-- What you are asked to do --
Beginning with the line that has "The image size is (1600, 692).", reproduce each remaining line of the data exactly, down to and including the last.

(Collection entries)
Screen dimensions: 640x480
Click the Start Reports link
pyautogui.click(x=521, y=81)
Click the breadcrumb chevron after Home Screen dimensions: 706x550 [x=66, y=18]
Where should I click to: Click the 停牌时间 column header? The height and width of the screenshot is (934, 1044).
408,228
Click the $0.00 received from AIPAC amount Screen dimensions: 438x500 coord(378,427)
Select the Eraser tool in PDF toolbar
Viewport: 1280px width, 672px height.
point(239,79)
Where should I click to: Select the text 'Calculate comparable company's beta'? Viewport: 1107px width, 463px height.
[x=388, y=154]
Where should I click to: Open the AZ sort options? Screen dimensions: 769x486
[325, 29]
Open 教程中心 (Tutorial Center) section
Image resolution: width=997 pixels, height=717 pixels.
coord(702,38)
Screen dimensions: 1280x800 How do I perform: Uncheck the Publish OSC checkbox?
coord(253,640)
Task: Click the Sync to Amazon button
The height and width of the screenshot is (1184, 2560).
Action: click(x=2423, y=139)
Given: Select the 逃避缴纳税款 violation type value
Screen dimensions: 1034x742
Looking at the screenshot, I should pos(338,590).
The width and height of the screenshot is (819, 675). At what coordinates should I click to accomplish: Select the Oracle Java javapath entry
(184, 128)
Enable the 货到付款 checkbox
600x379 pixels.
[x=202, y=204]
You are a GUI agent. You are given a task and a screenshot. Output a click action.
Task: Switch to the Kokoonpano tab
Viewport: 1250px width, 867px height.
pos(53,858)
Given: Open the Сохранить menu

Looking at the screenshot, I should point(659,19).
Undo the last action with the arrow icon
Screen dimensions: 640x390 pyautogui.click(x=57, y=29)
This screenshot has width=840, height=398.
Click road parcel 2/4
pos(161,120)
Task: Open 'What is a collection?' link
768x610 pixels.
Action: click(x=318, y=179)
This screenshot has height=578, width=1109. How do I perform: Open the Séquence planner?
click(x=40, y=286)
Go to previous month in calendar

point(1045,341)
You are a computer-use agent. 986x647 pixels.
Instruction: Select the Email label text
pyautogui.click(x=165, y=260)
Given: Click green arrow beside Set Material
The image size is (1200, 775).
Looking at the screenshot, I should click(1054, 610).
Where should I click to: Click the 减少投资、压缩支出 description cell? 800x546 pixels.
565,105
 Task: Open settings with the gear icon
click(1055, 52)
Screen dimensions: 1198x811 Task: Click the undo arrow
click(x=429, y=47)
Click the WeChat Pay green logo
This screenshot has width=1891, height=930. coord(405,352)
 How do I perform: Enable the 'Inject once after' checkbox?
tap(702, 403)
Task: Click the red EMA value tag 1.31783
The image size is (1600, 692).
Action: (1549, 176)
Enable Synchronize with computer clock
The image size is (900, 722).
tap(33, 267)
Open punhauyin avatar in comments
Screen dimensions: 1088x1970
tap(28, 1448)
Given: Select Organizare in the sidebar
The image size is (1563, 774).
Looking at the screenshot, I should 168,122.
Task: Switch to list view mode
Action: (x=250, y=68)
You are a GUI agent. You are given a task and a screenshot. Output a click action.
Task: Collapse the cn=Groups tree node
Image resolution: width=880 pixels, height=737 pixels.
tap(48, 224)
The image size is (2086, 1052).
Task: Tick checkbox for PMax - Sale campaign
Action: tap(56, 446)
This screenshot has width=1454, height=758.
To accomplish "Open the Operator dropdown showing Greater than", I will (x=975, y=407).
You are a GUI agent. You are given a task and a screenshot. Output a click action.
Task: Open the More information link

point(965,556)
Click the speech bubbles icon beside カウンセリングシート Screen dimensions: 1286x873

-- Result of this task --
The image size is (1600, 692).
Action: (1549, 176)
Enable Synchronize with computer clock
The image size is (900, 722).
tap(33, 267)
Open punhauyin avatar in comments
Screen dimensions: 1088x1970
tap(28, 1448)
Given: Select Organizare in the sidebar
The image size is (1563, 774).
Looking at the screenshot, I should 168,122.
Task: Switch to list view mode
Action: (x=250, y=68)
You are a GUI agent. You are given a task and a screenshot. Output a click action.
Task: Collapse the cn=Groups tree node
Image resolution: width=880 pixels, height=737 pixels.
tap(48, 224)
The image size is (2086, 1052).
Task: Tick checkbox for PMax - Sale campaign
Action: tap(56, 446)
This screenshot has width=1454, height=758.
To accomplish "Open the Operator dropdown showing Greater than", I will (x=975, y=407).
You are a GUI agent. You are given a task and a screenshot. Output a click action.
Task: Open the More information link

point(965,556)
Click the speech bubbles icon beside カウンセリングシート Screen dimensions: 1286x873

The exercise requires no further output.